Russ noticed that the patentsview api did not have a Swagger UI web page so he created the necessary json object. Below is an example that shows both the power of the patentsview api and of Swagger UI. We start by filling in the Swagger UI web page’s form fields that will issue a get to the patentsview’s /patents/query endpoint but we intentionally made a mistake, perhaps you’ll be able to spot it.

When we press the Execute button in the Swagger UI web page, the response is added to the UI page.

It seems we’ve made the api mad by requesting a field in the f parameter that it doesn’t yet support. Fortunately for us, the patentsview api developers thoughtfully return an x-status-reason response header explaining exactly why it returned a 400 or Bad Request response code. How cool is that? (Note that not all api providers go to this extent to be helpful.) If we correct our request and press the Execute button again, we are rewarded with the api’s data returned nicely formatted.


The Swagger UI web page and this api’s x-status-reason become a powerful tool for developers and interacting with the api is a great way to quickly learn the ins and outs of the api before writing any code. Try this very demo here!
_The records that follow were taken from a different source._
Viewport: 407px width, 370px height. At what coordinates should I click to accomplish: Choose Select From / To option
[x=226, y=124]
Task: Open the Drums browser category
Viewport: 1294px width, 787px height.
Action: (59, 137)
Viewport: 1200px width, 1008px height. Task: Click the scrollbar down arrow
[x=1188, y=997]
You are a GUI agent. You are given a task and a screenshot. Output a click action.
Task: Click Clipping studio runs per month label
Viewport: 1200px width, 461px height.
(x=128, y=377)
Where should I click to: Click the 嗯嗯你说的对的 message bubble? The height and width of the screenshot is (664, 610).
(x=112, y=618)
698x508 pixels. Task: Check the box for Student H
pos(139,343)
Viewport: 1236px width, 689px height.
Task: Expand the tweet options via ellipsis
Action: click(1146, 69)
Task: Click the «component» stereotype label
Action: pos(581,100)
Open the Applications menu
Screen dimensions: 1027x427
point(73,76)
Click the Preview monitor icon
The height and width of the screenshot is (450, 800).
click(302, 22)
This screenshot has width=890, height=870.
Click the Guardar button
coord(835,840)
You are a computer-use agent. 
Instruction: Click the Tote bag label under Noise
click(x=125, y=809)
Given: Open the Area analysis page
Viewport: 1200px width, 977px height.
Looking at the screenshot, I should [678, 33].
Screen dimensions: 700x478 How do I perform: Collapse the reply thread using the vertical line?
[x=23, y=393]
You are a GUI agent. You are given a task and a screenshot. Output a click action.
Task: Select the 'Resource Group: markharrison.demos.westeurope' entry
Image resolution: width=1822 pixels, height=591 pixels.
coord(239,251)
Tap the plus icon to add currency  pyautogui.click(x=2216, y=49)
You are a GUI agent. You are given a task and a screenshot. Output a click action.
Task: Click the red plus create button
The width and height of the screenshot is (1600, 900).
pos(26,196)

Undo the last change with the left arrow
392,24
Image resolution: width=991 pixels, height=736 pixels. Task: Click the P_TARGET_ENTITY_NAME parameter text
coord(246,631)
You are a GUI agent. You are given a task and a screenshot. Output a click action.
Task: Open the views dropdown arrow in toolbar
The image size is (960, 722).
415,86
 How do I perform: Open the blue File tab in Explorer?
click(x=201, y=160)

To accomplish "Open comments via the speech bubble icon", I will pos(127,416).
The json object can also open doors in the opensource community. Several opensource projects use the json object as input and convert it to other formats or generate tests etc. Like many things in life, there are two standards. There’s the Swagger 2.0 specification and the newer Swagger 3.0, also known as the OpenAPI specification. Russ used one of these opensource projects to convert the Swagger 2.0 json object into its corresponding Swagger 3.0/OpenAPI object. Having both versions maximizes usefulness. Some opensource projects accept either version but there are ones looking for a specific version. There’s a nicely formatted list of these projects and which version(s) they accept at http://openapi.tools. Oh, and if Russ hasn’t sold you on the power of the json object, he suggests that you try importing it into Postman to see what happens: Boom, nicely loaded Postman page just itching to hit the patentsview api endpoints for you! In Postman:
File -> Import -> Import From Link [Swagger (v1/v2)] http://patentsview.historicip.com/patentsview.json

Russ would like to contribute the two json objects to the patentsview api project if its developers would care to host a Swagger UI page at patentsview.org. Otherwise, the patentsview Swagger 2.0 UI page is available at http://patentsview.historicip.com/swagger/ and the Swagger 3.0/OpenAPI version is at http://patentsview.historicip.com/swagger3/. The UI pages look the same, but the underlying json objects are distinct and correspond to their respective Swagger versions.

Note: Currently the X-Status-Reason header is not being displayed in either version of the UI (in chrome at least). I’ve opened an issue to address this.